Mom went and knocked at the door. Slowly a large family emerged. They were self-conscious, probably even embarrassed. We were subdued by their discomfort. Slowly we began to hand gifts across the little fence and the packages of blankets, which I had resented, felt priceless. The candles became light to their darkness. And the oh-so important toys … were received with subtle delight!

We left in somber silence. Oddly, I don't remember any tears, but there were undoubtedly plenty.

The next morning, Christmas Day, we awoke to find presents under the tree! What? We thought we were not doing gifts this year! There were fewer than normal, to be sure, but I was confused. It took me until I had kids to get it.

When school reconvened and my friends told about their Christmas, I was shocked by how much stuff they had gotten and did not appreciate. Had I changed? Or was I finally aware that we were not normal? I had never felt like I fit in, and at that moment, I knew I never would.

At fifty something, I still don't feel like I fit in. I'm totally okay with that.

Two Unforgettable Christmas Gifts

Some Christmas gifts mean more to me than others, simply because they touch me deeply. The two gifts that resonate the deepest into my soul are actually the same. Oddly enough they were not gifts at all ... they were my dad.

I have always held my dad in high esteem. Probably too high at times, but that speaks to a different part of the human condition. I used to refer to him as the Iron Man, which had nothing to do with a comic character and everything to do with his determination, will, and strength.

The first time my dad was "the gift" of Christmas, he had a near-fatal work accident. Dad was an iron worker and a ladder gave way, plummeting him thirty-five feet. That was 1970 if memory serves me correctly. He still bears many of the scars from that accident. I was in grade school. The great joy was that Dad came home from a protracted hospital stay, on Christmas Eve! In retrospect, that was probably too early, but I think he was ready to be out of that place as well.

Yes, that is etched into my memory. It's probably etched into my DNA.

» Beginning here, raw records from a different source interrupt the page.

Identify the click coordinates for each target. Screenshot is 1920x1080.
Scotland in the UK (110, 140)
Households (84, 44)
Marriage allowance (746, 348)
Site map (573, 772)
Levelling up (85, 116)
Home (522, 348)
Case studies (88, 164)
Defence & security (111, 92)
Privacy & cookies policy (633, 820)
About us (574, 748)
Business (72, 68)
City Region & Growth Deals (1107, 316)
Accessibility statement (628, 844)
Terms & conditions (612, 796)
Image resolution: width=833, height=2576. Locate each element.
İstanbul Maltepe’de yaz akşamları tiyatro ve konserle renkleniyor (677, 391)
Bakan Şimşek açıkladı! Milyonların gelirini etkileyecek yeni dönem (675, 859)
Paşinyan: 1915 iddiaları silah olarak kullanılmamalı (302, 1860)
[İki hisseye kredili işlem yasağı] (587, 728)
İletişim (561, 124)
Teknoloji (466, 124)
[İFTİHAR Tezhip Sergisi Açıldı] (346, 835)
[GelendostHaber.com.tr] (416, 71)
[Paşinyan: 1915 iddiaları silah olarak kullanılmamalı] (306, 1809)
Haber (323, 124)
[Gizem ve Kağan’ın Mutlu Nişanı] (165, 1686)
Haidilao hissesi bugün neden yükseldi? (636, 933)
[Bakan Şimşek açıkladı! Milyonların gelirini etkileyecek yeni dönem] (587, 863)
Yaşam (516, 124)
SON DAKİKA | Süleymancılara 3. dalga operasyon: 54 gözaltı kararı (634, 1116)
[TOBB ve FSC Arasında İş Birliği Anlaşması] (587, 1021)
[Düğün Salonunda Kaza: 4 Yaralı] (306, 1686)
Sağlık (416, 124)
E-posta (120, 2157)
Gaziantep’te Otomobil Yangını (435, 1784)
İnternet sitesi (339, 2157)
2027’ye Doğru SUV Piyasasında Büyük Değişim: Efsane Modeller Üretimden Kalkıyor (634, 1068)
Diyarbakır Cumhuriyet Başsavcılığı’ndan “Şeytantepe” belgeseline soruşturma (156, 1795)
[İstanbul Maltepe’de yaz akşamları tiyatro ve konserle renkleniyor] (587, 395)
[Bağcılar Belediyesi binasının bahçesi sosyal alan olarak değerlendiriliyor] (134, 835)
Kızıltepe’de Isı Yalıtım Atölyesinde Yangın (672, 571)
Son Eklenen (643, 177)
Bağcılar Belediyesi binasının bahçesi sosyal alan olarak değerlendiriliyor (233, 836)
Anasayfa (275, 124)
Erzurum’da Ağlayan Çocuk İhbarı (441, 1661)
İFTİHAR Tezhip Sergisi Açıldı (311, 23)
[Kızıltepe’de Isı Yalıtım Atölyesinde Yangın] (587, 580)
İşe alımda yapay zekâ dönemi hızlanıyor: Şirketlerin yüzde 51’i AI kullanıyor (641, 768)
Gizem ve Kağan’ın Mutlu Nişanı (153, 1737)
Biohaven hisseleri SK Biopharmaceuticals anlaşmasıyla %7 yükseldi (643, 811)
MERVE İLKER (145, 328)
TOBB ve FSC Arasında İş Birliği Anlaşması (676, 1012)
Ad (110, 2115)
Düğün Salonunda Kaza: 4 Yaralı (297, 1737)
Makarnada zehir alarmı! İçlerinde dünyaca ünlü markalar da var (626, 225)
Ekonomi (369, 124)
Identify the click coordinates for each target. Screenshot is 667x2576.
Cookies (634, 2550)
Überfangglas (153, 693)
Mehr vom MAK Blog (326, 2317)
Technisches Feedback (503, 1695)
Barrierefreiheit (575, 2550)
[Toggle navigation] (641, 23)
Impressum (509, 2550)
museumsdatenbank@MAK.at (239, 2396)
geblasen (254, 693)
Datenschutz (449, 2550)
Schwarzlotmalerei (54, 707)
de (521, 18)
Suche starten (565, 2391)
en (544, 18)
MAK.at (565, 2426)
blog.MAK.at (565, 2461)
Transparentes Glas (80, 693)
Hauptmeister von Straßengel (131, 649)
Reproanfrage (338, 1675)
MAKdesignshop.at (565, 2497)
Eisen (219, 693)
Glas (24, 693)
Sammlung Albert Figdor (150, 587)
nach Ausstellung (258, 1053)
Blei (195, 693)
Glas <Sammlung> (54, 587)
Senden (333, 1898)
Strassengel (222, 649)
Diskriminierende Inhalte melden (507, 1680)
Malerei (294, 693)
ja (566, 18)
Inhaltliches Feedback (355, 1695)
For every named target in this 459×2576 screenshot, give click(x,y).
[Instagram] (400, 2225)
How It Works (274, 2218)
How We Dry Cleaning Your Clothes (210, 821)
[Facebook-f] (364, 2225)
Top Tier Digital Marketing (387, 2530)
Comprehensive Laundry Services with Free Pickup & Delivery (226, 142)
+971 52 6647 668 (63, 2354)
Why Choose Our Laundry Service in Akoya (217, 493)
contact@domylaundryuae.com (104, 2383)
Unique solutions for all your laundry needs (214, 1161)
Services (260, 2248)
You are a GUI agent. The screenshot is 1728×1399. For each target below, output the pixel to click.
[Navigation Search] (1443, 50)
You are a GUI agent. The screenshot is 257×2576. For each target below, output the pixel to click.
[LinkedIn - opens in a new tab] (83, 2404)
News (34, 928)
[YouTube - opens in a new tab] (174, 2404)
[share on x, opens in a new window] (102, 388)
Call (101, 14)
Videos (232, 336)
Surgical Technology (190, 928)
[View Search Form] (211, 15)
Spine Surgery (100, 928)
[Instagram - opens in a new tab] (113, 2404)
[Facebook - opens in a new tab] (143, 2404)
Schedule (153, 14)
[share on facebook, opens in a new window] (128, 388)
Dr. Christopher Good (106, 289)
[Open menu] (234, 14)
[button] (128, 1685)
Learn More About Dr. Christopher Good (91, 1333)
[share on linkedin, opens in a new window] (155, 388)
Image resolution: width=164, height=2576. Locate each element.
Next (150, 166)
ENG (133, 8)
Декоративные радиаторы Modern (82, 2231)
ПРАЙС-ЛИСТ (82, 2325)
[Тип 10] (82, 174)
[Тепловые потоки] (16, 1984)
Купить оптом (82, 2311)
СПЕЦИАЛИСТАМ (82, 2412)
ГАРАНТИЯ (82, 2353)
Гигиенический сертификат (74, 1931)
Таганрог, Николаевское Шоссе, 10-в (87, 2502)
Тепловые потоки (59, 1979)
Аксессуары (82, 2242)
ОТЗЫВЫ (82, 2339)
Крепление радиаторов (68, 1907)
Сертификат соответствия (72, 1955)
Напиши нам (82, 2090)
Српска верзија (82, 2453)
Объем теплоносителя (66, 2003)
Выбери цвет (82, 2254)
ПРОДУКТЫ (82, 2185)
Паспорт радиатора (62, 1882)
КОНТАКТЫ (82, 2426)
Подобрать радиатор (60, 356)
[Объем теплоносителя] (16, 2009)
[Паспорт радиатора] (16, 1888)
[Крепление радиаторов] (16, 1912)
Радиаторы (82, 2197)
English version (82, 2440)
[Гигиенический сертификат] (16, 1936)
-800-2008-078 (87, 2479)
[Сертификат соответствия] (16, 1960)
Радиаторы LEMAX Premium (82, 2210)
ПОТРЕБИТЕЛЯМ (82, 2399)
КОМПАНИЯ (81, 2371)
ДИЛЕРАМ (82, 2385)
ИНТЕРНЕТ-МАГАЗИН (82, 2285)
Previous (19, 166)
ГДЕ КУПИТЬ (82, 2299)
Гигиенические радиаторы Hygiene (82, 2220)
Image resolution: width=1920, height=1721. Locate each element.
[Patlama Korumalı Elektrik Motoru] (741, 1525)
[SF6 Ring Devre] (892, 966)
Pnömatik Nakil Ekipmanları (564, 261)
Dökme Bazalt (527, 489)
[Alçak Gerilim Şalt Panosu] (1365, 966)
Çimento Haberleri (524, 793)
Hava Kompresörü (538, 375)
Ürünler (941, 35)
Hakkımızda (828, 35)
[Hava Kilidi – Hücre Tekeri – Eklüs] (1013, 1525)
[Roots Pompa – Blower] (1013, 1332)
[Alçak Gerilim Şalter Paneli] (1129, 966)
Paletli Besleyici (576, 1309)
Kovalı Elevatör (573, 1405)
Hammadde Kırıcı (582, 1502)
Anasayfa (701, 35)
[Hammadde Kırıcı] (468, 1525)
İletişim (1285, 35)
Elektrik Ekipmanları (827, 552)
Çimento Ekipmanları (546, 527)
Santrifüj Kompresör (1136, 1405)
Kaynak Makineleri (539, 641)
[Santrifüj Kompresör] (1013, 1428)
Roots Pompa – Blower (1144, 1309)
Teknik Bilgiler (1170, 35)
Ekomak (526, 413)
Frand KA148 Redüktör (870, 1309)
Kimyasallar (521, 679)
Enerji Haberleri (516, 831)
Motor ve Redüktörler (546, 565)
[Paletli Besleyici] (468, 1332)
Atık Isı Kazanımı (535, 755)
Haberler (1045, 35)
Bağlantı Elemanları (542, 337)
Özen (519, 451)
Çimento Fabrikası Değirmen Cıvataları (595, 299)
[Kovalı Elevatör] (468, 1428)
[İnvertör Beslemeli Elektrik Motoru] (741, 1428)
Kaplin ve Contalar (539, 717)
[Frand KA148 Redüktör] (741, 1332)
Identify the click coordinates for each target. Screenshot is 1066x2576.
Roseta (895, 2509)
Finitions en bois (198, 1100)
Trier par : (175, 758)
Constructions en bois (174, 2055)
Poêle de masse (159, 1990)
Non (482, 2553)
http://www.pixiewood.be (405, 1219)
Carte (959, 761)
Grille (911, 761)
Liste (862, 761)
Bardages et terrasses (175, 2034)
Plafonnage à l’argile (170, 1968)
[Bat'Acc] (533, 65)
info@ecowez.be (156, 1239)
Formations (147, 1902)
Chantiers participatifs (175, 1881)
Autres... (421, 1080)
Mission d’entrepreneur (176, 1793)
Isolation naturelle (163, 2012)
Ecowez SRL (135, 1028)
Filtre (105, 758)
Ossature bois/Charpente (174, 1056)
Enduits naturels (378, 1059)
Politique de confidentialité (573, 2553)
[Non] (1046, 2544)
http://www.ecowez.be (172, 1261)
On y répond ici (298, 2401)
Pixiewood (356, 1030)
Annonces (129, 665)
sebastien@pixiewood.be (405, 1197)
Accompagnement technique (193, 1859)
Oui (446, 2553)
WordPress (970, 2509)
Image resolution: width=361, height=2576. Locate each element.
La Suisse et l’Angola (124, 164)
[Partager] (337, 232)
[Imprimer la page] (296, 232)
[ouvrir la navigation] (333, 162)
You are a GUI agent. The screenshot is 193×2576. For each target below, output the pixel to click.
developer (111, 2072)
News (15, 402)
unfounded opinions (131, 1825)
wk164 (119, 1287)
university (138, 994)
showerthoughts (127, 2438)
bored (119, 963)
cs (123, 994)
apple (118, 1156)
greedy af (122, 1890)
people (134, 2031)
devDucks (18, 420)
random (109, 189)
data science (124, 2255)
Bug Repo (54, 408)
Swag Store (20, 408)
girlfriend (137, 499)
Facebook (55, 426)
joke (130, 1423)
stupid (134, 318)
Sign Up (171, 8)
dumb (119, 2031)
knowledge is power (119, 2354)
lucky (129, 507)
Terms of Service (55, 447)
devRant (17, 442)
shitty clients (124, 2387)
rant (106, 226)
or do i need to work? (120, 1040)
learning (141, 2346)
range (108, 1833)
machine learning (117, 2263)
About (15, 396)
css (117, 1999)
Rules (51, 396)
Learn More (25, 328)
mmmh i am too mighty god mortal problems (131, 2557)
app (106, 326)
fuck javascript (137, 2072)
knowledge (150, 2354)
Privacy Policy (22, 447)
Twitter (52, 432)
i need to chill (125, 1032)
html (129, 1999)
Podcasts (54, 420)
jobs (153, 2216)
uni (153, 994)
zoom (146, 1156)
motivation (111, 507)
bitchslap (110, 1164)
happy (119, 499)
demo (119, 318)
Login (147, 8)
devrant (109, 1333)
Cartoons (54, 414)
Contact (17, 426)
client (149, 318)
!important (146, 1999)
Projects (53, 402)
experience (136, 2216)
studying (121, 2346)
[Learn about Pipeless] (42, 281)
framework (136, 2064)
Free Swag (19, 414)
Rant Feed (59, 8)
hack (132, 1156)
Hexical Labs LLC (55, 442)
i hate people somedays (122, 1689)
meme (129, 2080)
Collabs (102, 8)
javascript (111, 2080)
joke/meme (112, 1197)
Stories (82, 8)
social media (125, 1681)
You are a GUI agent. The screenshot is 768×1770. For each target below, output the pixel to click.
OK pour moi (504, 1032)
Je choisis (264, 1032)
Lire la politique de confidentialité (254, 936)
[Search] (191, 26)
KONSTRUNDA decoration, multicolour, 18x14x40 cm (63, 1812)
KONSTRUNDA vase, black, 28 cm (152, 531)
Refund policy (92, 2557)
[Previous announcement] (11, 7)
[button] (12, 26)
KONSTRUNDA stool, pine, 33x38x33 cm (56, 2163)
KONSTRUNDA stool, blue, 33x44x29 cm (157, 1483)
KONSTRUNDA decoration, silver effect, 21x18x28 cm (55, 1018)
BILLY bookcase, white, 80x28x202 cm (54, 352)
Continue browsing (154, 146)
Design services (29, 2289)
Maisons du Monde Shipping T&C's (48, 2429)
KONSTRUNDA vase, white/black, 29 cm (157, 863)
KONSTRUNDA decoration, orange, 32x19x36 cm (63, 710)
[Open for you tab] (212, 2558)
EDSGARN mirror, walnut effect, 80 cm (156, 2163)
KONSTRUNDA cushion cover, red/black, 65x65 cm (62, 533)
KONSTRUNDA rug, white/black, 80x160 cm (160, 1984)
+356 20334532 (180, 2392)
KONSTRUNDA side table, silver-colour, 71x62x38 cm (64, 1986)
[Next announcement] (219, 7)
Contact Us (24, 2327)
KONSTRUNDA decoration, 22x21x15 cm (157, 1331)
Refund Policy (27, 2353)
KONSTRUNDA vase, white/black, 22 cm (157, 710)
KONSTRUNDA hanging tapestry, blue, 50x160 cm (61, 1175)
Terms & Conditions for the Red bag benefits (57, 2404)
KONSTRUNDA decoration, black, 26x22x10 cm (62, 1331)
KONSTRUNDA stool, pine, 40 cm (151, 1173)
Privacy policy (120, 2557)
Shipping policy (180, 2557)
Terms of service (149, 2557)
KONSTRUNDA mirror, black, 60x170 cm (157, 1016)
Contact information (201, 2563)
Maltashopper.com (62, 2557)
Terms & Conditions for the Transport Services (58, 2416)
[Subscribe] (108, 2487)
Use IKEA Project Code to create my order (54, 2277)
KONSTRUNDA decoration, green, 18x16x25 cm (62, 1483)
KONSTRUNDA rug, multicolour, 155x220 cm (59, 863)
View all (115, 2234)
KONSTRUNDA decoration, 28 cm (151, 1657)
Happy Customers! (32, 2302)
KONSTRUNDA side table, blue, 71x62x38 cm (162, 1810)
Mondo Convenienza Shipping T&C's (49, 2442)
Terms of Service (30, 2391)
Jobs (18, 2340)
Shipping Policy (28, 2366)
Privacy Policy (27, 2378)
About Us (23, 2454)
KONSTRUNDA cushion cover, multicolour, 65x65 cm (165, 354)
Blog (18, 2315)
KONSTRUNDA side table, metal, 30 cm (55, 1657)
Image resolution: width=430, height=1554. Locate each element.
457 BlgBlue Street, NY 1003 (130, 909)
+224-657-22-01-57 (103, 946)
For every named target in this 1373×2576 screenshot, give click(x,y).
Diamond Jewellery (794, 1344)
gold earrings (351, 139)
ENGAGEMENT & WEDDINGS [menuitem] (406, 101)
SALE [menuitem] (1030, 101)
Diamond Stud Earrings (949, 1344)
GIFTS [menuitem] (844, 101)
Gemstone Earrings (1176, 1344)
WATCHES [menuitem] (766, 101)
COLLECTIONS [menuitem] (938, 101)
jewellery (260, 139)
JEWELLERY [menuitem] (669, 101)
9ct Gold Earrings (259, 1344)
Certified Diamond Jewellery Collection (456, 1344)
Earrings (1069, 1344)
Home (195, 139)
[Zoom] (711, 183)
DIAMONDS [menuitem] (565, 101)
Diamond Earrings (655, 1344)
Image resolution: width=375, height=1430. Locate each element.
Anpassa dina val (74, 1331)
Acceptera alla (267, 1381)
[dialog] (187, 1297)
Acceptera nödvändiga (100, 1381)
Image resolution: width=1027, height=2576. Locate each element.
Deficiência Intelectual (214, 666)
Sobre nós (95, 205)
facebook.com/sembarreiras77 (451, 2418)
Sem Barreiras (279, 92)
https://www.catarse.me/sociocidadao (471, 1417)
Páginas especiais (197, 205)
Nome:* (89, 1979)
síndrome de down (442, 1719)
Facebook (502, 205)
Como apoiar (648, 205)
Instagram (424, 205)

The second was quite different. I live nearly two thousand miles from my parents, and a few years back, my dad suffered a stroke. The reality of aging is not lost on me. I have no delusions that I or any of my family will dodge the maladies that are common with getting old. I know we each have a finite number of days and that is that. But a stroke is mysterious. It can leave invisible scars and long lasting effects without warning. And, as if that was not enough, it can be abruptly fatal.

So that December, as my dad lay in a hospital bed in Duluth, Minnesota, partially paralyzed and unable to speak, I frantically scrambled to make emergency travel plans. One of my sisters intercepted me before I made the trip and suggested that Dad seemed to be stable with signs of pending improvement. Her advice was that if I showed up, Dad might give himself up.

If you do not understand what a conundrum is, re-read that last paragraph.

I stayed home. I put on a confident facade for my wife and kids. And I died a little inside.

I resented Dad's condition of helplessness, and I resented my own. I am a boat builder by trade. I have no idea how to fix stroke victims. The image if my dad, Iron Man, in such a condition really got to me. Then I heard a song on the radio. It was a familiar Christmas song that had been one of my favorites from the first time I heard it. You may be familiar with it: Mary Did You Know.

One of the lines in the song says:
The lame will leap,
the dumb will speak
the praises of the Lamb

I can't say I had any Divine Revelation or assurance of my dad's recovery. It was that it spoke to me at a very deep level and I drew comfort from it. He did recover very well, and Dad was once again home before Christmas.

Consequently, every time I visit with Dad I am reminded of that song. And every time I hear that song, I am reminded of that uncertain time with my dad.